New York Times Review
Music Review | Samantha Crain & the Midnight Shivers
In Brooklyn, a Voice of Shadows and Fog
By JON CARAMANICA
Published: March 30, 2009
None of the jokes were landing for Samantha Crain & the Midnight Shivers on Sunday night at Southpaw, in the Park Slope neighborhood of Brooklyn. Between songs, Ms. Crain or one of her bandmates would make a false start or two and giggle, only to be met by an indifferent audience.
The night before, Ms. Crain said, “we played in a really small college town, so they laughed at everything we said.” Then, as if succumbing to the inevitable, she proclaimed, “This song’s about a preacher who drowns a man that he’s baptizing.” Again, not a single laugh.
That song, “The River,” opened “The Confiscation: A Musical Novella by Samantha Crain,” an EP released on Ramseur last year, and revealed Ms. Crain as a promising young storyteller with fealty to ragged, country-driven indie-pop and an alluring dark streak.
In April the band will release its impressive full-length debut album, “Songs in the Night,” which vividly eclipses the EP. There’s a hushed, humid beauty to the album that may be difficult to recapture live, except in the most desolate and dank spaces.
At Southpaw the group’s half-hour set didn’t always get the best of the chatty crowd at the closing-night party for the 2009 Native American Film & Video Festival. (Ms. Crain is of Choctaw origin.) Still, the group flaunted effortless melodies. “Rising Sun,” which opens “Songs in the Night,” is as elegant a pop song as any this year, and deserves a fate better, if not more profitable, than a placement on an ABC prime-time drama, which is where it may well end up.
“I will give in to the dark clouds,” Ms. Crain whispered, “and I will sing with the fog in my throat.”

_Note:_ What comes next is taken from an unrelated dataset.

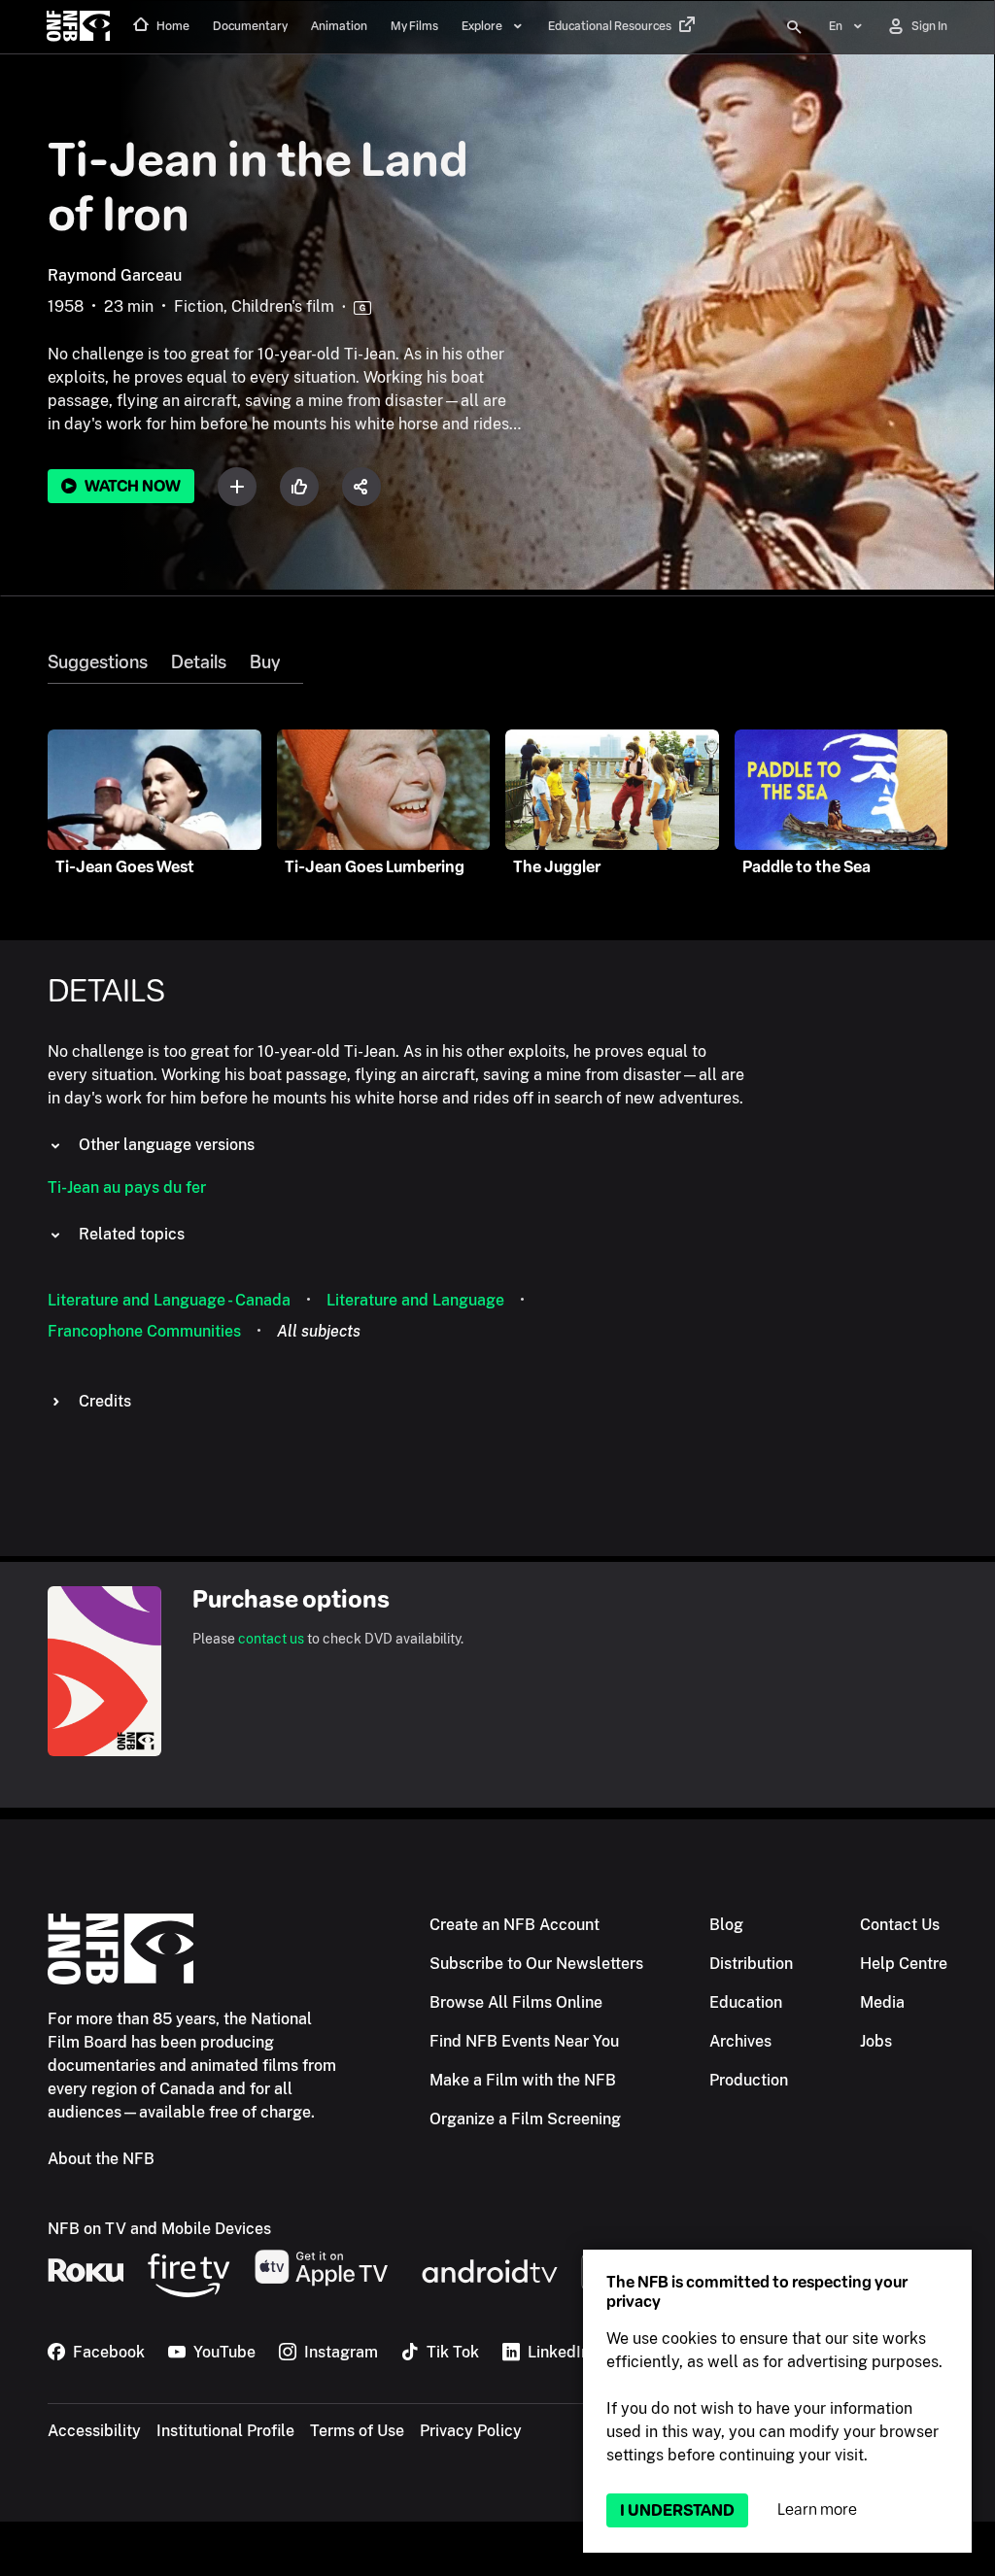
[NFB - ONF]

When focused, Ms. Crain — with turquoise tights screaming out from between a beige print dress and red cowboy boots — was captivating. Her pleading, slightly distant intonation recalled early-1990s Britpop, an accent atop a voice that traverses the space between Gillian Welch and Regina Spektor. And when Ms. Crain pushes herself, that voice arcs and dips and punches like Siouxsie Sioux’s.
She could have easily overwhelmed a less capable backing band, but the Midnight Shivers — the bass player and harmony vocalist Andrew Tanz, the guitarist Stephen Sebastian and the drummer and occasional harmonica player Jacob Edwards — ably played with texture.
On “Rising Sun,” Mr. Sebastian’s guitar rubbed up against Ms. Crain’s clear vocals like sandpaper, and the interplay of Mr. Tanz’s harmonies and Mr. Edwards’s stabbing snares gave “Get the Fever Out” the impression of speeding up, then slowing down, over and over, as Ms. Crain wisely kept it stoic: “Can we see how we need to bury you, bury you?”